This PhD on design is performed as an integral part of the MEMSXO project. The bulk of the work is carried out at NXP Nijmegen, although significant time has been spent at NXP Research in Eindhoven to collaborate with the project members there. Other important stakeholders are the Eindhoven University of Technology and the PointOne project MEMSLand. MEMSXO is one of the business carriers in MEMSLand, a MEMS initiative financed by the Dutch Ministry of Economic Affairs. Moreover, this ministry supports this work as a C12 cluster project.

1.3.3 Goal and deliverables

The goal of the MEMSXO project is to show the feasibility of high-performance MEMS oscillators in 1.5 μm SOI. The project addresses specific business cases from business lines in the NXP organization. The requirements of the oscillator will depend on the application in the business case. Most demanding applications are found in wireless communication like GSM or Bluetooth. If the project is able to demonstrate feasibility, the business line can decide to start product development for the specific application. This would mean that the MEMSXO is successful and a technology transfer takes place. The project will then move into a next phase.

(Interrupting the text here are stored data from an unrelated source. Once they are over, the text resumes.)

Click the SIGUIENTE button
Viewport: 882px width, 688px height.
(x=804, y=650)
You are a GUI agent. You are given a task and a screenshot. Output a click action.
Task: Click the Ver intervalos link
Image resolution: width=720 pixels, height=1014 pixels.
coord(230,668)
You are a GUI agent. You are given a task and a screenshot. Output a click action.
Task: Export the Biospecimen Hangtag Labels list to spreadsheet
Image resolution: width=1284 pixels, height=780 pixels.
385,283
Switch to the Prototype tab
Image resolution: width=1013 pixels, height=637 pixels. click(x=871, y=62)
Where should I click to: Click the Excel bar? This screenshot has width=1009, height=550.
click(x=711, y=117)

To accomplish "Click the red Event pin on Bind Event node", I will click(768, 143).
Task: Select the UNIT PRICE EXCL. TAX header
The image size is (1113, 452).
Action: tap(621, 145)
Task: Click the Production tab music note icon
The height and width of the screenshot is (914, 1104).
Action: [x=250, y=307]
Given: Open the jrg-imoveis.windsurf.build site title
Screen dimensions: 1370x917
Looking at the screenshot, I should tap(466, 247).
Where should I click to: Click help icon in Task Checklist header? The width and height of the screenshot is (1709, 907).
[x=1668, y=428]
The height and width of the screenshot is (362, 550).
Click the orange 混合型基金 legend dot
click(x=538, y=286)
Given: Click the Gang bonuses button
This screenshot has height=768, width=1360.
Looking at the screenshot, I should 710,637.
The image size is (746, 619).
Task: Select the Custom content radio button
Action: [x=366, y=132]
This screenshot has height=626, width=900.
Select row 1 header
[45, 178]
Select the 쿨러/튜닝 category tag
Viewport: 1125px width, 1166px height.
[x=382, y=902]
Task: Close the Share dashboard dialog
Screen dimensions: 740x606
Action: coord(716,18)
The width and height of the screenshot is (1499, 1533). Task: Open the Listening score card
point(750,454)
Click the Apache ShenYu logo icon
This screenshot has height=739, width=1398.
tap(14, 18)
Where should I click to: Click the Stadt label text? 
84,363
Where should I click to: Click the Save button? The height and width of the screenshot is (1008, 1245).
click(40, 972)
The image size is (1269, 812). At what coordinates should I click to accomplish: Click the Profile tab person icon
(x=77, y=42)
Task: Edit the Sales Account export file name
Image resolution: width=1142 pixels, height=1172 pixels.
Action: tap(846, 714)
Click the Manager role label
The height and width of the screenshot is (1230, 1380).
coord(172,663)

This PhD thesis addresses the feasibility of scaling MEMS resonators/oscillators to higher frequencies. The main target frequency for the MEMSXO project is the GSM frequency of 13 MHz. For these platforms, a trend to higher frequencies is observed. Therefore, a 52 MHz platform is anticipated in the future. In this thesis we address the scaling of MEMS resonators to this frequency. We identify the issues concerned with frequency scaling and propose solutions if possible. The deliverables of this thesis on design are:

1 A capacitive 52 MHz MEMS resonator on 1.5μm thin SOI. 2 A piezoresistive 52 MHz MEMS resonator on 1.5μm thin SOI.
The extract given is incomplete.